Embora já positivamente diferenciadas dos tempos tucanos, as políticas culturais no governo Lula precisam seguir os avanços do sistema de proteção social brasileiro, que já deu aumento real ao salário mínimo, que vem fazendo uma ousada transferência direta de renda a famílias marginalizadas, que tem beneficiado alguns milhões de pessoas com seguro desemprego, que criou condições de atendimento a milhões de brasileiros com o Programa Saúde da Família (PSF) e que vem atendendo a milhões de estabelecimentos rurais com o Programa Nacional de Fortalecimento da Agricultura Familiar (Pronaf).

A sustentação de todas essas políticas só se efetivará se parte da cultura também for considerada fator de proteção social. Aconteceu com o samba na era Vargas, com a bossa nova na era Juscelino e poderá acontecer com a cultura popular multirregionalizada na era Lula. Falo do pensamento cotidiano revelado na realidade objetiva e do pensamento de longo prazo nascido do sonho e da vontade individual e coletiva em seus interesses heterogêneos. Diante da valorização da cultura como o que há de mais rico em um povo, vejo nosso lapso autorreflexivo de rumos vestido com a roupa da utopia.

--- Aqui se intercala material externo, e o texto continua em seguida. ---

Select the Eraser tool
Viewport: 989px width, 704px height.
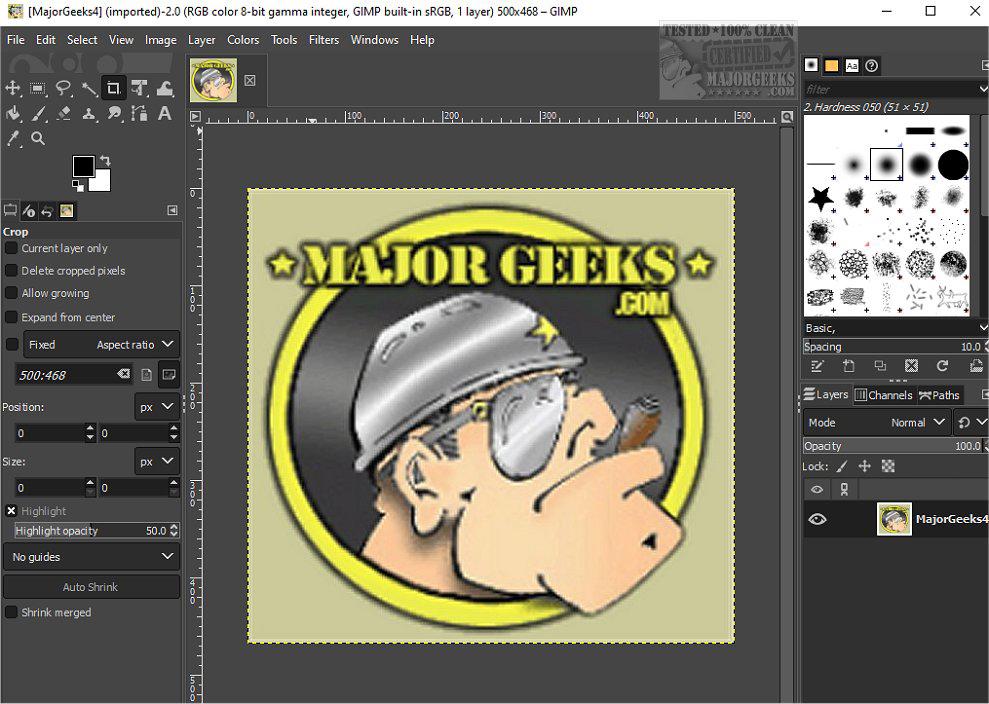pos(64,113)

É neste âmbito, no escopo da dialética da complementaridade e da interdependência, que observo a importância da atuação de Chico César como secretário de cultura de João Pessoa. Ele tem raízes e antenas para o necessário revolver comunitário e para o intercambiar regional e mundial. Na era dos conteúdos, a expectativa de um nó, de um nós, no circuito nordestino faz bem aos saberes e aos quereres. A conexão João Pessoa pode ser um agradável exemplo de política cultural de fomento ao ambiente onde a cultura se expressa. A capital paraibana tem repertório para isso e agora tem Chico César morando lá novamente.